Cytochrome P450 2D6 (CYP2D6) is an important human drug-metabolizing enzyme that exhibits a marked genetic polymorphism. Numerous CYP2D6 alleles have been characterized at a functional level, although the consequences for expression and/or catalytic activity of a substantial number of rare variants remain to be investigated. One such allele, CTP2D6*31, is characterized by mutations encoding three amino acid substitutions: Arg296Cys, Arg440His and Ser486Thr. The identification of this allele, in an individual with an apparent in vivo poor metabolizer phenotype prompted us to analyze the functional consequence of these substitutions on enzyme activity using yeast as a heterologous expression system.
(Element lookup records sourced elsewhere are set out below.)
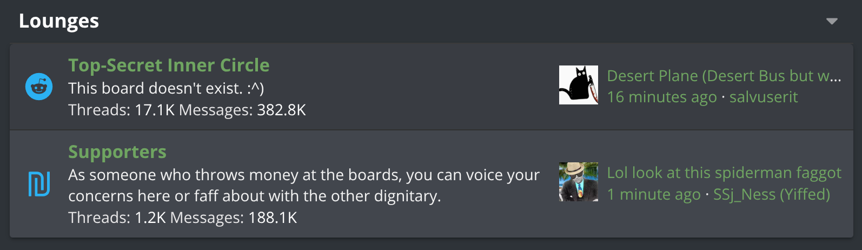Click the hat-wearing man avatar

point(579,182)
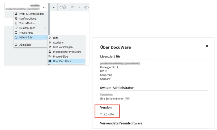Expand the Desktop-Apps submenu arrow
Image resolution: width=217 pixels, height=130 pixels.
pyautogui.click(x=46, y=28)
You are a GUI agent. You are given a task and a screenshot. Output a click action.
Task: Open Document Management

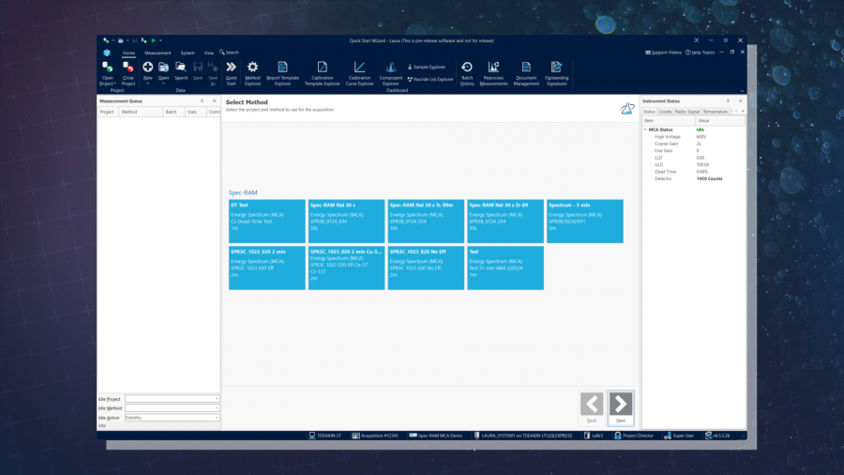(x=526, y=73)

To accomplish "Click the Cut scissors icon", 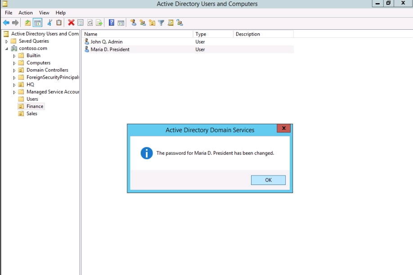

We demonstrated that the Arg440His substitution, alone or in combination with Arg296Cys and/or Ser486Thr, altered the respective kinetic parameters [K-m (mu M) and k(cat) (min(-1))] of debrisoquine 4-hydroxylation (wild-type, 25; 0.92; variants, 43-68; 0.05-0.11) and dextromethorphan O-demethylation (wild-type, 1; 4.72; variants, 12-23; 0.64-1.43), such that their specificity constants (k(cat)/K-m) were decreased by more than 95% compared to those observed with the wild-type enzyme. The rates of oxidation of rac-metoprolol. at single substrate concentrations of 40 and 400 mu M were also markedly decreased by approximately 90% with each CYP2D6 variant containing the Arg440His substitution. These in vitro data confirm that the CYP2D6*31 allele encodes an enzyme with a severely impaired but residual catalytic activity and, furthermore, that the Arg440His exchange alone is the inactivating mutation. A homology model of CYP2D6 based on the crystal structure of rabbit CYP2C5 locates Arg440 on the proximal surface of the protein. Docking the structure of the FAIN domain of human cytochrome P450 reductase to the CYP2D6 model suggests that Arg440 is a key member of a cluster of basic amino acid residues important for reductase binding. (c) 2005 Wiley-Liss, Inc.